Nota.- El otro día fuimos, como algunos saben, a Coney Island (hoy hemos vuelto de nuevo) y publiqué en Facebook cuatro fotos. Una era un "autorretrato" en la que aparecía con pinta de matón, gafas oscuras y barba de siete días. Como a nadie le amarga un dulce (al menos que seas diabético) uno se quedó sorprendido de que casi a 200 personas le gustara la imagen. Para demostrar mi gratitud (no quieres caldo, dos tazas), les copio la entrada del Diario, que si Dios quiere, saldrá dentro de dos años.
120916.- Volver contigo una vez más, un lunes de septiembre a Coney Island es como volver a una isla que en realidad no lo es. Es un trozo de tierra festiva, ruidosa y algo triste donde hay gaviotas que salpican con sus sombras grisáceas y salinas el agua seca de la arena de la playa, donde hay hispanos que pescan peces pequeños y los devuelven al mar, sirenas imposibles que no conocieron a Ulises, un parque que se llama Luna con cerca de 50 atracciones en el que hay un tiovivo envuelto en una cripta de cristal para que la sal del mar no ciegue la mirada y el movimiento rutinario de las bridas y el correaje de cartón de los caballitos, nadadores escapados de un Olimpo suburbano que casi desnudos entran en el agua del deseo, la noria punto redondo que cierra el párrafo del sol, un girasol de gritos, una rueda gigante donde el aire se enrosca y se martiriza, el ojo de Polifemo clavada en su retina la estaca ardiente de la alegría infantil. Es un coto lunar con cráteres de algodón y montañas de hierro retorcido, con olor a algas, lejía, perfume ruso mezclado con el humo limítrofe de los “hot dogs” del restaurante famoso. Es un pequeño cementerio con viejos, como lagartos de mármol, petrificados por un sol suave de principios de otoño.

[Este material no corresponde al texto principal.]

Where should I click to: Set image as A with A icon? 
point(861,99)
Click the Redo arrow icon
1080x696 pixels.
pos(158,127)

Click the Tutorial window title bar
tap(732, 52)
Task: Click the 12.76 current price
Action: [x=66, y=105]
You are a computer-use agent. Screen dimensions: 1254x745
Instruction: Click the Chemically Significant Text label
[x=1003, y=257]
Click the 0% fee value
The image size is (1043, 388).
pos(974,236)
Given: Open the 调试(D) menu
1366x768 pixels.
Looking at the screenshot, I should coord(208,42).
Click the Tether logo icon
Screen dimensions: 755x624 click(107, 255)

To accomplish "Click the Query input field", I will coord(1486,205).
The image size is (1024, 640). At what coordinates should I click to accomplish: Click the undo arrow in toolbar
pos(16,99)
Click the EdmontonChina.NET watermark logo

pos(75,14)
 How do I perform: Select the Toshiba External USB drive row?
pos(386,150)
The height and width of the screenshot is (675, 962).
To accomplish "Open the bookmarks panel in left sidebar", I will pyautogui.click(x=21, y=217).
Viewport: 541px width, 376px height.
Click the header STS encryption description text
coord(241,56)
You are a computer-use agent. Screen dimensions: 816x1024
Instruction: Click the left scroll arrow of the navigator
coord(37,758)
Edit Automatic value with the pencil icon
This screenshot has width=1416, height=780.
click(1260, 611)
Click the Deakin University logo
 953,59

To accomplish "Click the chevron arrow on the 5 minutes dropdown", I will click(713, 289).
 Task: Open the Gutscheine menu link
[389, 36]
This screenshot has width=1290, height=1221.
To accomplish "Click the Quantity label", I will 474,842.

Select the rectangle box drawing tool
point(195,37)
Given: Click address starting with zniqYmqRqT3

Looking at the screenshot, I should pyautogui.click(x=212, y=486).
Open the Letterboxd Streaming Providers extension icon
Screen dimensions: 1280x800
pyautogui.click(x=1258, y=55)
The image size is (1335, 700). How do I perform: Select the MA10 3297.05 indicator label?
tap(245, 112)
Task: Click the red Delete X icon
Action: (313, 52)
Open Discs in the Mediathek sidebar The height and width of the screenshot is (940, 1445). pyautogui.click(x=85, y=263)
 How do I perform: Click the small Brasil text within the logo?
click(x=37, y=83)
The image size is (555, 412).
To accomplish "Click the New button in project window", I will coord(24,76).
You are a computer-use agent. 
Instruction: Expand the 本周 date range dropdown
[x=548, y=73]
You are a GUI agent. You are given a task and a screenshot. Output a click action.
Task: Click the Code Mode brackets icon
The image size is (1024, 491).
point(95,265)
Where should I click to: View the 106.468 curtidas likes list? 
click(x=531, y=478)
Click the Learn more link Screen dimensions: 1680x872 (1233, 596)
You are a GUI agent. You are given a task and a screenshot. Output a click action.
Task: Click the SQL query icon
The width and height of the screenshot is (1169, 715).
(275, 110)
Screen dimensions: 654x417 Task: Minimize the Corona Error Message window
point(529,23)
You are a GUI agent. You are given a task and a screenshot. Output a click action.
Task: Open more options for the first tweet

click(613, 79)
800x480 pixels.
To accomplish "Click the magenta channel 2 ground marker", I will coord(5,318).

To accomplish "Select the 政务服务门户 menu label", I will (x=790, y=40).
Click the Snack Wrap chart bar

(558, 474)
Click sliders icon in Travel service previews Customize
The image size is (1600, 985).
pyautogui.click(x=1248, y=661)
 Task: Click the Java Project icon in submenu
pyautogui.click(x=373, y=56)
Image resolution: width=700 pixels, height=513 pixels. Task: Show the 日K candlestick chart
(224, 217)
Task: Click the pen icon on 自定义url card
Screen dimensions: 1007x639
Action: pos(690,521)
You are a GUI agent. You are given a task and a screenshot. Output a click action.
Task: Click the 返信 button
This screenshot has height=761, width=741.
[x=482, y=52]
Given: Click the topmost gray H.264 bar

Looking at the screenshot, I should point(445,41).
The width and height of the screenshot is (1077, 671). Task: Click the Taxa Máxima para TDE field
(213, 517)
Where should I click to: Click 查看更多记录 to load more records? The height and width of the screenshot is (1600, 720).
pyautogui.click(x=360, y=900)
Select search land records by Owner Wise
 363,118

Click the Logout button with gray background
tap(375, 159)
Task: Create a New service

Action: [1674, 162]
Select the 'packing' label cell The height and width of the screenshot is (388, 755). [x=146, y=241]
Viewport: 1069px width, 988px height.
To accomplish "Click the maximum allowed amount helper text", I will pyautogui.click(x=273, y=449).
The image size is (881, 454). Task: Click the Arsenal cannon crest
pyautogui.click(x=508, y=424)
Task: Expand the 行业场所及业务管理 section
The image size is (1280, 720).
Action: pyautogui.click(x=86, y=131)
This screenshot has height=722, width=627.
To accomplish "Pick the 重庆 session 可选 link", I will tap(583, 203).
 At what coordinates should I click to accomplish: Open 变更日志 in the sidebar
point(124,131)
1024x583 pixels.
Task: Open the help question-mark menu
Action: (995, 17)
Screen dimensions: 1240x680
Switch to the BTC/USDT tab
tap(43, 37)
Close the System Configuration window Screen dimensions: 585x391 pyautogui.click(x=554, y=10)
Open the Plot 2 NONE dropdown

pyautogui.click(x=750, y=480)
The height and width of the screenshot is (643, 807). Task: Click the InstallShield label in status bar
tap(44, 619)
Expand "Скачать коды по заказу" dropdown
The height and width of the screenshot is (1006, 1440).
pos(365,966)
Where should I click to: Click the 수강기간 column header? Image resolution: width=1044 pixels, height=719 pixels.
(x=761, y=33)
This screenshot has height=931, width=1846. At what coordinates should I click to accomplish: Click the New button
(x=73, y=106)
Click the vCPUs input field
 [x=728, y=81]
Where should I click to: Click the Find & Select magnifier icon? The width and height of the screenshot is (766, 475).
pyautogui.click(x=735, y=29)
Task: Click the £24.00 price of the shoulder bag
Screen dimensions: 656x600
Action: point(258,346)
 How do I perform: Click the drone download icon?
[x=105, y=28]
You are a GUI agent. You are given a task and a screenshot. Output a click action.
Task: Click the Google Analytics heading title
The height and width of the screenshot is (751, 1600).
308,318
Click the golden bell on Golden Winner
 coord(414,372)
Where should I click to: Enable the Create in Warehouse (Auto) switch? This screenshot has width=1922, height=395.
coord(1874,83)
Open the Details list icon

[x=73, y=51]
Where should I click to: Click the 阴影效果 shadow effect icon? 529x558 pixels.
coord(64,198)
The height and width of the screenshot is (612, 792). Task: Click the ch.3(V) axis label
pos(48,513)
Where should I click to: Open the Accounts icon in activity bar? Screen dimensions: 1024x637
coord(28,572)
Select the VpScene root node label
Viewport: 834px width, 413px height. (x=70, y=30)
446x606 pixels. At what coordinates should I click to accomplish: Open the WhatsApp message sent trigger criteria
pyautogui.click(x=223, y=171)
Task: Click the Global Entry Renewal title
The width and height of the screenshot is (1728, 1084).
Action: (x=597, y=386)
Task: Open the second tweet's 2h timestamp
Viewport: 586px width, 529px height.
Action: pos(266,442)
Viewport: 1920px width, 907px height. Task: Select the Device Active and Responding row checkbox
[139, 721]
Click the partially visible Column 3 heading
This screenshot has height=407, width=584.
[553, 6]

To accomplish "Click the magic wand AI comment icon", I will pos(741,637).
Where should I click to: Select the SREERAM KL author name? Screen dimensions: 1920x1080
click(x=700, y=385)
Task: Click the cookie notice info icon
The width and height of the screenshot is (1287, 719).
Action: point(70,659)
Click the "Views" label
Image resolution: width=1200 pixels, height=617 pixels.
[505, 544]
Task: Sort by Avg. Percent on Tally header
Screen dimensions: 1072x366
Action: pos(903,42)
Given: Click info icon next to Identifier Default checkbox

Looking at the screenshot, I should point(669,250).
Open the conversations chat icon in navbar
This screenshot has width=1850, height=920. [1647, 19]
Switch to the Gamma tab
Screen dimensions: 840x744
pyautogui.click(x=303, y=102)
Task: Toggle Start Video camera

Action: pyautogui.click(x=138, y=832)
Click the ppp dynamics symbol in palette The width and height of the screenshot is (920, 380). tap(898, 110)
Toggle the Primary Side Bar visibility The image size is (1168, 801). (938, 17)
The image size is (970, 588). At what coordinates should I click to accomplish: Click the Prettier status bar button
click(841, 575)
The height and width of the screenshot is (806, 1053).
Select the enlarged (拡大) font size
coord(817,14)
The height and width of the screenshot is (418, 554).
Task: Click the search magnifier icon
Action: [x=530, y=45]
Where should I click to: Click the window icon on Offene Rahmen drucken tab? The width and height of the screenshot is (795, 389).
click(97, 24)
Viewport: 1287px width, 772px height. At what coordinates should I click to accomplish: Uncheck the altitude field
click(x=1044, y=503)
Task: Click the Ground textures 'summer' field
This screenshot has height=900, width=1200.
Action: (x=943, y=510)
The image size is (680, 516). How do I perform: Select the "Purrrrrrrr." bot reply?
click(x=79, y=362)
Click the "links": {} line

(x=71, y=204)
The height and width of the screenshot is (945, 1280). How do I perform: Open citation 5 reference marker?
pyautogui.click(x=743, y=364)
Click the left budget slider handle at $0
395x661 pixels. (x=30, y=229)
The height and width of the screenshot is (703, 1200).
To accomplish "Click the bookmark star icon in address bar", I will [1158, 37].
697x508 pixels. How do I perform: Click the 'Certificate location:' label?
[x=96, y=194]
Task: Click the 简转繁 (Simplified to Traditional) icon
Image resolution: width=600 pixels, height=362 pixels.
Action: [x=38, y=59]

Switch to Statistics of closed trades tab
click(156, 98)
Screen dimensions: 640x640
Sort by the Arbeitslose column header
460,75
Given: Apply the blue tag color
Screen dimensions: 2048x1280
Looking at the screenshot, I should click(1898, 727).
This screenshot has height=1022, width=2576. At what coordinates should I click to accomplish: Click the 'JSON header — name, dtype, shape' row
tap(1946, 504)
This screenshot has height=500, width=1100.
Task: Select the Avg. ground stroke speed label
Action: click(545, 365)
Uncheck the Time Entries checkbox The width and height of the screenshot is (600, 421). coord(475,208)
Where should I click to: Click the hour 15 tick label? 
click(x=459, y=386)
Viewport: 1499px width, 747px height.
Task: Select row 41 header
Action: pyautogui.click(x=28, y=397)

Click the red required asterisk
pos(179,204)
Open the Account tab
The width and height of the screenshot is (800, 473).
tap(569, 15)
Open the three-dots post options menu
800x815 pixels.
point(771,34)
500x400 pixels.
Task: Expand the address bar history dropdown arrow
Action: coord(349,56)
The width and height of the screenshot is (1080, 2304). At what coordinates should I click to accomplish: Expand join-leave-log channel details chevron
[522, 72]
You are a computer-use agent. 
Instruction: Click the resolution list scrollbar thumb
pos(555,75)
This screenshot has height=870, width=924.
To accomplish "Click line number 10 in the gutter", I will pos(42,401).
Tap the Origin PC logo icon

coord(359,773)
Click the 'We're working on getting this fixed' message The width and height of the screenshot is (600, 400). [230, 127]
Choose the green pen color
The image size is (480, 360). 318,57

El mar cubierto de cristales rotos de las botellas vacías del verano como una pista de baile provinciana para la luz del mediodía, peces como navajas de seda, cilicios de metal molido, albarda pajiza llena de cántaros de sombra fresca.
Volver contigo cuando la brisa es como un leve coro de maitines y un tartamudeo del viento es recordar amigos que otro mar de muerte se llevó. Dar espacio en mi corazón a Lou Reed, al que vimos débil y en sombra, ya cercana la muerte rondándole, como “Marshal” de un desfile anárquico y desordenado de Sirenas por este mismo espacio, recordando A Coney Island of the Mind (“A wind had blown away the sun”), el libro que Lawrence Ferlinghetti publicó en 1958 o a Tom Waits su voz pastosa y como de goma cantando Coney Island Baby:
She's my Coney Island Baby
She's my Coney Island Girl
She's a princess, in a red dress
She's the moon in the mist to me
She's my Coney Island Baby
She's my Coney Island Girl
She's my Coney Island Girl
She's a princess, in a red dress
She's the moon in the mist to me
She's my Coney Island Baby
She's my Coney Island Girl
Sentir la ausencia de amigos que hacían de este lugar su casa de verano, hundiéndose en la maleza de las algas buscando marineros peligrosos. Amigos que encontraron, entre la oscuridad, caricias furtivas, arañazos envenenados, cicatrices tóxicas que quemaron su piel. Al verano siguiente, nadie añoró sus cuerpos y su belleza, ni siquiera el mar. Otros cuerpos jóvenes llenaron su vacío.
Sentimos un escalofrío al caminar entre los pescadores que preparan el cebo cortando al milímetro las lombrices vivas que se retuercen en una ese al notar la navaja fría de la muerte. Como quien corta la vida en mil pedazos.